JAKARTA (Reuters) – Indonesia’s parliament plans to amend the constitution to allow elections to be delayed in the event of an emergency, a deputy speaker said on Wednesday, but any change would only be discussed after the scheduled 2024 vote.

Indonesia, the world’s third-largest democracy, must hold national elections every five years, with the next vote scheduled for Feb. 14.

There are currently no rules for any delay.

But some of President Joko Widodo’s allies have publicly endorsed postponing the elections to extend the president’s second and final term to give him time to finish projects delayed by the COVID pandemic.

The issue of extending a president’s tenure has sparked lively debate in Indonesia, with critics fearing it could undo years of democratic reforms after the end of President Suharto’s authoritarian rule in 1998.

University of Indonesia election researcher Titi Anggraini said there was no urgency to propose the amendment and the speaker of the MPR upper house of parliament, Bambang Soesatyo, said it would be proposed only after the February election.

Jokowi, as the president is popularly known, has repeatedly denied that he is seeking to extend his term.

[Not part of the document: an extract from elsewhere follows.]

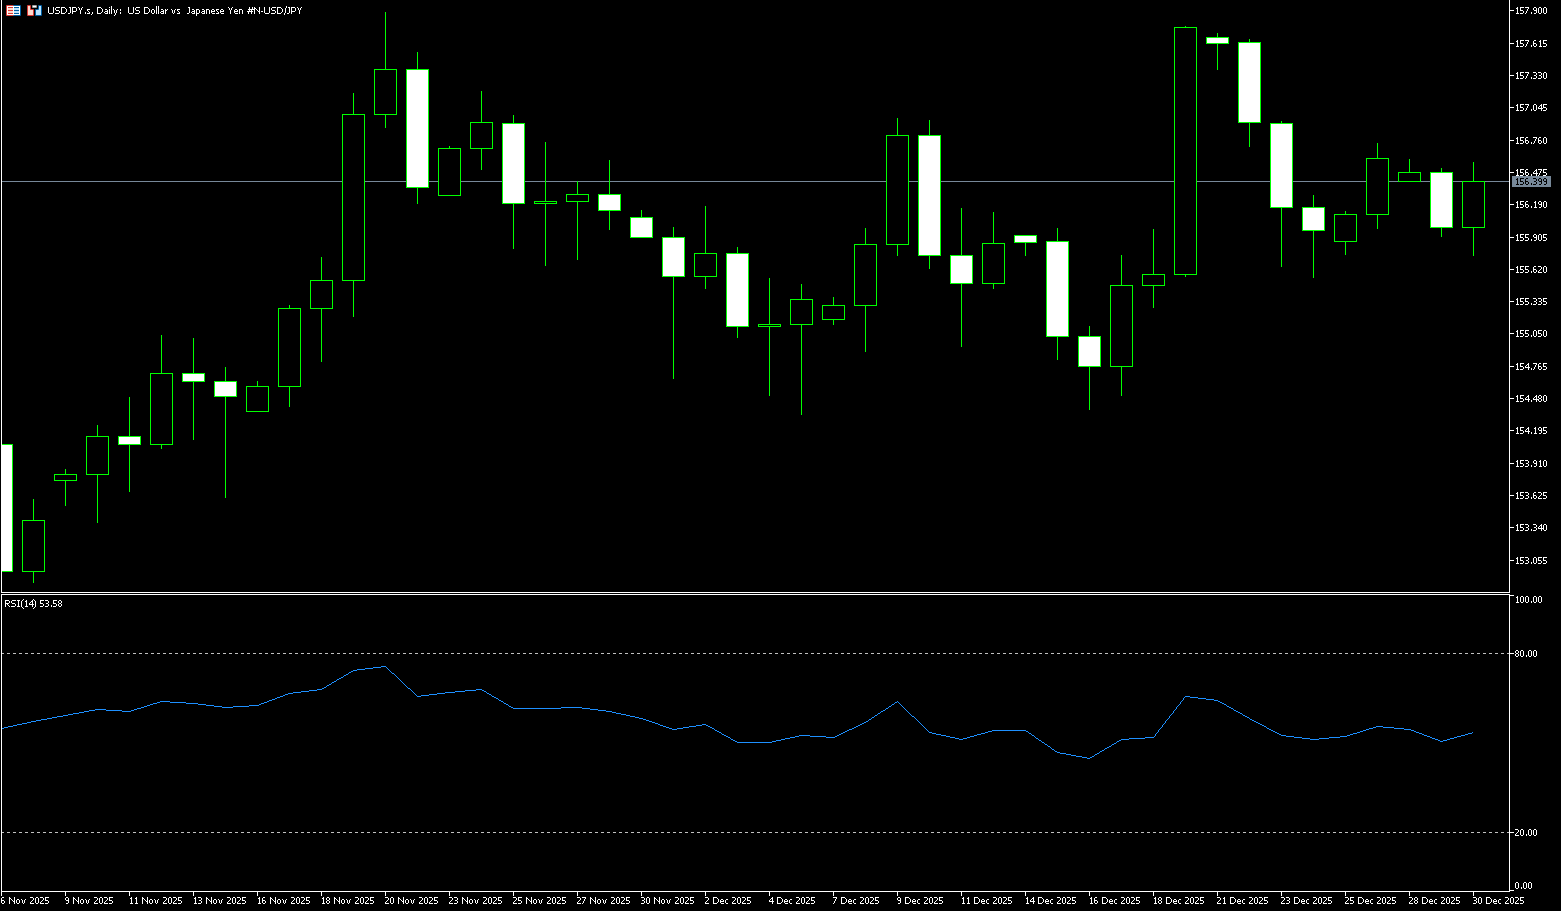Click the last candle on 30 Dec
1561x911 pixels.
click(1473, 205)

Bambang and other senior lawmakers met Jokowi on Wednesday to discuss the potential amendment, which will introduce rules to delay elections in the event of a war or a natural disaster, Yandri Susanto, a deputy speaker of the MPR who attended the meeting, told Reuters.

“We propose this so we have a regulation if the country is facing a certain situation where we cannot do any change of leadership,” Yandri said in a phone call. He stressed that the amendment would not be used to delay the February poll.

Yandri said Jokowi told lawmakers the decision on such an amendment was up to parliament.

The president’s office did not have an immediate comment.

In March, a Jakarta court stunned voters after it ordered a halt of more than two years to all election activity over a complaint from an obscure party whose application to run had been denied.

A higher court overturned the ruling a month later. The Supreme Court is currently reviewing the party’s appeal request.